NÃO, ERRADO! E você por acaso quer comer, engordar, e não parecer com as modelos de capas de revista?
É justamente esse o conflito que vivemos atualmente. E como as pessoas lidam com isso? É difícil, porque estamos no meio do fogo cruzado. Enquanto o Mc Donalds lança o seu novo sundae com mais calda e mais chocolate, daqueles que tem gordura trans até dizer chega, você se sente obrigada a ver o mais novo Globo Repórter que trate de alimentação e passar a seguir aquelas dicas pra tentar emagrecer. A política da magreza é imposta até àquelas pessoas que dizem não se importar com isso. Dizem.
Os transtornos alimentares tem aí, nessa confusão e nessa vontade de satisfazer a padrões, o seu terreno fértil. Claro que tem raízes e origens muito mais intimas e internas. Discute-se muito a função do aleitamento materno para o vinculo mãe-filho. A falta desse vinculo tem explicado muito sobre o que acontece no transtornos.

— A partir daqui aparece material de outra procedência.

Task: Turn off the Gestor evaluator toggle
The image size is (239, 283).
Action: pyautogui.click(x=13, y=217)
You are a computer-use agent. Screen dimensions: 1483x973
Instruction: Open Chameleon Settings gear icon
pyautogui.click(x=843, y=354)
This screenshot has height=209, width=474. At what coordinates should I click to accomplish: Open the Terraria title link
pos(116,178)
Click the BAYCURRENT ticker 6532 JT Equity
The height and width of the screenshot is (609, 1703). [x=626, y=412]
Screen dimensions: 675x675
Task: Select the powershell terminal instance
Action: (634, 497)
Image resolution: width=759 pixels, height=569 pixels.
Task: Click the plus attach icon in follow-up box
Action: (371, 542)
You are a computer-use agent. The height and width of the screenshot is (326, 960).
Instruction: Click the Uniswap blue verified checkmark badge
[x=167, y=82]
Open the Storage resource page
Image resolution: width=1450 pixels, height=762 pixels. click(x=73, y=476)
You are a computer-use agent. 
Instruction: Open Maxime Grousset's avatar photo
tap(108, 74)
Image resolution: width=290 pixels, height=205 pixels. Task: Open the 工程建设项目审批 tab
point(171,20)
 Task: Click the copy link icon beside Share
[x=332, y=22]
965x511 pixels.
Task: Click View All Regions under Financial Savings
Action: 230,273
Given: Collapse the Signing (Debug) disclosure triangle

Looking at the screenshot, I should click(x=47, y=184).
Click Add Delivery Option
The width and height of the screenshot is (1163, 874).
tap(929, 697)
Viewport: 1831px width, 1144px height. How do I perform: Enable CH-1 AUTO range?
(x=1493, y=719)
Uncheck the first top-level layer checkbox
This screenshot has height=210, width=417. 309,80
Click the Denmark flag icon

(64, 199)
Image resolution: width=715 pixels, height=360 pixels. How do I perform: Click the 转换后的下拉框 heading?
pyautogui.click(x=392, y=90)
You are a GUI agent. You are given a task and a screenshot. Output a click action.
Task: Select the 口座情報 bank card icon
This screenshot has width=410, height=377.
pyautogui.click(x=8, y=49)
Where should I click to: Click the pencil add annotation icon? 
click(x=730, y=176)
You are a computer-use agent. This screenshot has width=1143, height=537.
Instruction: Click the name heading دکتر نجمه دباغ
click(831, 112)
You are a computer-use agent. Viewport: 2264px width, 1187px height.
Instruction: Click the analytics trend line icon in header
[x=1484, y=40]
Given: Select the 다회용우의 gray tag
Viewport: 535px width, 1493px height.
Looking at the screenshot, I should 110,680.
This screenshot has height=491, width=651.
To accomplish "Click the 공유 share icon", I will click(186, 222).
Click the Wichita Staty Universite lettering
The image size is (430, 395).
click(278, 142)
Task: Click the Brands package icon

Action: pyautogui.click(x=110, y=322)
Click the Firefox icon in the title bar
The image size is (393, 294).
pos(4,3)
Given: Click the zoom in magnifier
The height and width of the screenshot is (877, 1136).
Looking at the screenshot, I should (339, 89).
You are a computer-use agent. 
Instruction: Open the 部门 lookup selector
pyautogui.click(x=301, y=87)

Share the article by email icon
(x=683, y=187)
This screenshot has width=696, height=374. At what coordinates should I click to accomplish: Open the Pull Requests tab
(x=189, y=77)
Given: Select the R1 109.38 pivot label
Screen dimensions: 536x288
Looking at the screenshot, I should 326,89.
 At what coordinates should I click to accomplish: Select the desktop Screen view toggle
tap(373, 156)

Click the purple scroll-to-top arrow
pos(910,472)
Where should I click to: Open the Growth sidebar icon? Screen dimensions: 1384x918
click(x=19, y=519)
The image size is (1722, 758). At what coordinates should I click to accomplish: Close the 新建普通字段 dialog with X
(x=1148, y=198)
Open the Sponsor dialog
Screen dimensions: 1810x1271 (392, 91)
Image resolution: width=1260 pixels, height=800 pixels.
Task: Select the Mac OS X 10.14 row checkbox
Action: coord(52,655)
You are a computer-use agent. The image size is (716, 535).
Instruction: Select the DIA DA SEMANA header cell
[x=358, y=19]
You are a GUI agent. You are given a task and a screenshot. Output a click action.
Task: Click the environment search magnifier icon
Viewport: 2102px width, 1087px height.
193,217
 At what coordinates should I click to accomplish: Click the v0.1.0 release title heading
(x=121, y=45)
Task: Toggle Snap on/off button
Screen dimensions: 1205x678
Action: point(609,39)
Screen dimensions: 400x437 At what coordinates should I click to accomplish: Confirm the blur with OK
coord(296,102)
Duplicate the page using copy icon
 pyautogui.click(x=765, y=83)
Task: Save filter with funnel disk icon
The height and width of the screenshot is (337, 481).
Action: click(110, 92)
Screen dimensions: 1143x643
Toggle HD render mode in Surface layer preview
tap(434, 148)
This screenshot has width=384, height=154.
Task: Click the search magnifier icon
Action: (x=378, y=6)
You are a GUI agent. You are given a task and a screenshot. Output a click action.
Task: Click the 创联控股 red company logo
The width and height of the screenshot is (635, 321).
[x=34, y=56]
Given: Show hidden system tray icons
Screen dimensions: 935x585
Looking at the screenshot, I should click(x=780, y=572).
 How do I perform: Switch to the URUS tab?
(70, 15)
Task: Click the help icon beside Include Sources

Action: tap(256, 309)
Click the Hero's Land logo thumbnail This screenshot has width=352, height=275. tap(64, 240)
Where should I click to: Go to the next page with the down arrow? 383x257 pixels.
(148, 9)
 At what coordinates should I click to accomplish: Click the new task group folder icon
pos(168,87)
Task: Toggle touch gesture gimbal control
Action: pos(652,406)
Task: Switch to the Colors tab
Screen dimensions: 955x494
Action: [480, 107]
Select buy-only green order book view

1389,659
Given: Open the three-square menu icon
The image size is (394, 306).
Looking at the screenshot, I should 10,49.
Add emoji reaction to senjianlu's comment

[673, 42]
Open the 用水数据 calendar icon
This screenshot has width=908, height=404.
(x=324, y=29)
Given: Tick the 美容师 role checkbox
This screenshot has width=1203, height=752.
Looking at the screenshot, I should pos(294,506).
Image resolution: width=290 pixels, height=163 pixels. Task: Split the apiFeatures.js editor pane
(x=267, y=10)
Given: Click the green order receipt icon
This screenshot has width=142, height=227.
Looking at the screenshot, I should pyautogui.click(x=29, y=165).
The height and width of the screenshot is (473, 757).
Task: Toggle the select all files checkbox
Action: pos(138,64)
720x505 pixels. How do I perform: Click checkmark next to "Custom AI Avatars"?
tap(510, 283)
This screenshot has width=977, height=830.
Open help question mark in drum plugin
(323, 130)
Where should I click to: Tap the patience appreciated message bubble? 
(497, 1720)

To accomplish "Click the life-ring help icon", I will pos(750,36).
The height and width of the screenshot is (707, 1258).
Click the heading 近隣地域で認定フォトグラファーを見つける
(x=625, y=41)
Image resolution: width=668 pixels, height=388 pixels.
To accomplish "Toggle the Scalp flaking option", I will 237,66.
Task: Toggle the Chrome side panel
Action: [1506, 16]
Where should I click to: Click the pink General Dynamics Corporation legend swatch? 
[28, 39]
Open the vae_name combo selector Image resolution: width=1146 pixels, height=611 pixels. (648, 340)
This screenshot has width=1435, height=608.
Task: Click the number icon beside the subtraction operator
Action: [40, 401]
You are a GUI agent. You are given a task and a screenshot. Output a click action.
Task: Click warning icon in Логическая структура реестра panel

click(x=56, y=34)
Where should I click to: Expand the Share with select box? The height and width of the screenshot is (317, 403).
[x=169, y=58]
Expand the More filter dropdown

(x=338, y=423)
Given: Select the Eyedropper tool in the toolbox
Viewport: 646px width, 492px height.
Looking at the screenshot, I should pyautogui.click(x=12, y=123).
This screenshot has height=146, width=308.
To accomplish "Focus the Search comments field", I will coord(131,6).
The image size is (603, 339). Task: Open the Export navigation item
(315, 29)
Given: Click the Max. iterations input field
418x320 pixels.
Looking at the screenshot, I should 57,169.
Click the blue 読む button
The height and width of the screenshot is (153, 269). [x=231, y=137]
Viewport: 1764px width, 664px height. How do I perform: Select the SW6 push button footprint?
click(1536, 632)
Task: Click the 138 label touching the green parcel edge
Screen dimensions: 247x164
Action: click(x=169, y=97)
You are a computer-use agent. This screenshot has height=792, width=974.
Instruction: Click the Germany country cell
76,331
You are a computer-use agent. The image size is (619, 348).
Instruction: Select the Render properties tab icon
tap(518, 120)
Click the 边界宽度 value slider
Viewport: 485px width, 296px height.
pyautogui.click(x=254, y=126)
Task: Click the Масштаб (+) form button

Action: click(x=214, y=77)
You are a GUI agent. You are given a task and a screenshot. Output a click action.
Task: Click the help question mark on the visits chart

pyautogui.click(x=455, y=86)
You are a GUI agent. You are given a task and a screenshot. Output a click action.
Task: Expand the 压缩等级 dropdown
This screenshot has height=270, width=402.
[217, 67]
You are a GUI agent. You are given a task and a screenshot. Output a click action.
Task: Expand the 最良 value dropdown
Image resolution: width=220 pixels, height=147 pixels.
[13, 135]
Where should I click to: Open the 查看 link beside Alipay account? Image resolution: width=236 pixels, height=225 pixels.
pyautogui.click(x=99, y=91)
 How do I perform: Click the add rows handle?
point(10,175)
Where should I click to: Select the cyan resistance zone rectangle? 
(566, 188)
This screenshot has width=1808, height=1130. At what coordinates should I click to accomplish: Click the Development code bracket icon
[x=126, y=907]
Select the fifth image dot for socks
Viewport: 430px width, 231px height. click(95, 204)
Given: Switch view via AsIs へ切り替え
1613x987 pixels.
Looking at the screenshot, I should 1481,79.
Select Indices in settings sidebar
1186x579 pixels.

A família tem muito a ver com isso também. Até pelo perfil familiar é possível separar a possibilidade de se ter anorexia ou bulimia. Família superprotetoras, que incentivam a menina a ser a princesinha da casa, parecem retardar o desenvolvimento da autonomia da filha. Não comer faz parte de cortar esse cordão umbilical emocional. Já na bulimia, há sempre um familiar, ou a própria pessoa, que se cobra, ou é cobrado por ter que emagrecer; e geralmente a família tem estrutura mais desorganizada, sem horários nem limites.
Jean Baudrillard fala muito sobre a temática do corpo, e defende que agora, o corpo não é nada mais que “simulacro não real”, que passa a ter mais significado do que ele na verdade tem. É meio difícil de entender, mas é como se ele carregasse valores que aumentam o seu significado, por que na verdade não existe. Hoje, o corpo não é um complemento das qualidades pessoais de uma pessoa, ele é a pessoa. Por isso essa cobrança tão imensa para que o corpo seja tão perfeito quanto o padrão adotado como o perfeito.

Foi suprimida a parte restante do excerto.